Likewise, local Council Member Crystal Hudson told Brooklyn Paper before the service that the NYPD needs to be investing in school crossing guard positions.
“I think an excuse of lack of funding is not really legitimate with a $6 billion budget. I think it’s a matter of priority, and safety for our children should be a priority for every city agency, most definitely the NYPD,” said Hudson. “We need to make sure that everybody, the NYPD, the Department of Transportation, is working hand in hand with ensuring that we have safer street crossings for children and everyone.”
Hansel, Kamari’s next door neighbor, told Brooklyn Paper she used to hear Kamari’s voice through the walls but now it’s not the same not hearing him.
The service held in celebration of the 7-year-old’s life heard how he was a self taught gymnast, parkour, skateboarder and BMX rider who was inspired by his love of the Marvel superhero, Spider-man.
“Kamari took his first steps at nine months. He was a real life Spider-man,” Kamari’s mother wrote in her son’s obituary, recalling their bond and motto of “Mommy and Kamari forever.”
Speaking at the service, Hudson said Hughes’ love for Spider-man showed that the superhero was “defined less by his superhuman physical ability and more so by his uncompromising ability to be empathetic, to be kind and to be caring to those around him in ways big and small.”
Hughes’ second grade teachers from Brooklyn Prospect Charter School, Kendra Thomas and Molina Garcia, paid tribute to the little boy with a twinkle in his eye who had “so much love and energy to share with this world.”
“Ever since we met Kamari, he always made those around him laugh, made sure that those around him felt loved and cared for.
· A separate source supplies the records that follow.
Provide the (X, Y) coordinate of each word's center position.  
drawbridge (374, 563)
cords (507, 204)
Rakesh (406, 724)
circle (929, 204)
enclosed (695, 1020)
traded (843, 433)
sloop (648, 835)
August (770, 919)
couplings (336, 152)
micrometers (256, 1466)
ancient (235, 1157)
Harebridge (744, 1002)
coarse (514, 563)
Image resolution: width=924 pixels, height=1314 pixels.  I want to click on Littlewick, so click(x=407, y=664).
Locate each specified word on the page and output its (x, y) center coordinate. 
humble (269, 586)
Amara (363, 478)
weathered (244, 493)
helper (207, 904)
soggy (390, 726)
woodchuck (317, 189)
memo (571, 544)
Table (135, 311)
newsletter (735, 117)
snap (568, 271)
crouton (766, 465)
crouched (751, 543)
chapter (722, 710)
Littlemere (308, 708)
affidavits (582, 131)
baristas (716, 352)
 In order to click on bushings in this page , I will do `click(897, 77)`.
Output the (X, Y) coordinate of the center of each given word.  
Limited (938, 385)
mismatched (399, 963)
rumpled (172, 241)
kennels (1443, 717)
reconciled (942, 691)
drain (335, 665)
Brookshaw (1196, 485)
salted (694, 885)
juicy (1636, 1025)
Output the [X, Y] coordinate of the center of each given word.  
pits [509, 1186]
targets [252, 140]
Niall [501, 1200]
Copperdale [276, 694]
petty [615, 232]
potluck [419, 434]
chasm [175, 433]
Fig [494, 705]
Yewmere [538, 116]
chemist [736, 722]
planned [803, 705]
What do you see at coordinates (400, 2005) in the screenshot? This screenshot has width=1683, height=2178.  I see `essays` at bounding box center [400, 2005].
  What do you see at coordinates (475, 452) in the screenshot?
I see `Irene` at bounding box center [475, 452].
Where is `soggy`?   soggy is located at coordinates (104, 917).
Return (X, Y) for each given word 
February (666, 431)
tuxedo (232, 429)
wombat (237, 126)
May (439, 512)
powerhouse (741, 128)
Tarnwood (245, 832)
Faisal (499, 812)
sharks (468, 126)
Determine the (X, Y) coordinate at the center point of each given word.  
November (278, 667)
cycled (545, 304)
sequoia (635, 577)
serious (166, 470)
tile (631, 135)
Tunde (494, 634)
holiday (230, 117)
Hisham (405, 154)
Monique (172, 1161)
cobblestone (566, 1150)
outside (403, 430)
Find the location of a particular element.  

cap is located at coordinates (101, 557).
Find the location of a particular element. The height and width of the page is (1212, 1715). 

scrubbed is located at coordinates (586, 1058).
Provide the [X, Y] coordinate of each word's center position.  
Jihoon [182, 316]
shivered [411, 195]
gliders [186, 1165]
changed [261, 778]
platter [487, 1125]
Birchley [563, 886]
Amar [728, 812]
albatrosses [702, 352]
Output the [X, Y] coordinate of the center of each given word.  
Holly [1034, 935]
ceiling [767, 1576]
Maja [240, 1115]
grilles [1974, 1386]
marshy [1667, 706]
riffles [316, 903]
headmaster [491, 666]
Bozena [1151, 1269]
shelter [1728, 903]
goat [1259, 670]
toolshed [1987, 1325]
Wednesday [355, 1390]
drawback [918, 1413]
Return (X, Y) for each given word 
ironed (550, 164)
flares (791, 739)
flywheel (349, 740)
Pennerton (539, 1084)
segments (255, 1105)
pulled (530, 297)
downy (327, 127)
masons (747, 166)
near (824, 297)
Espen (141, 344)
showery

This year we had the honor of being Kamari’s teachers and from this day forward we will consider ourselves the luckiest teachers on this planet.”
They said Hughes had hopes of being teacher one day, and was the kind of person who wanted to help everyone and make others feel included at all times.
“We can still see and hear you in the classroom, Kamari. Asking for a hug, or to hold your little hand when you’re going to recess,” they said. “How lucky are we to have experienced someone who makes saying goodbye so hard. As we look around and see everyone comes together to celebrate Kamari, it reminds us that our lives are not measured in years, they are measured by how many lives we touched around us, and Kamari did just that. Farewell to a beautiful person who left this world too soon.”
Julissa Vasquez, a social worker at Brooklyn Prospect Charter School, told Brooklyn Paper following the service that the staff and students are “incredibly devastated” by Hughes’ death.
“I think it’s hard when you lose anyone who has not gotten to fully live out their lives. He was the kind of person that you look at and their smile was infectious, how loving and sweet he was.”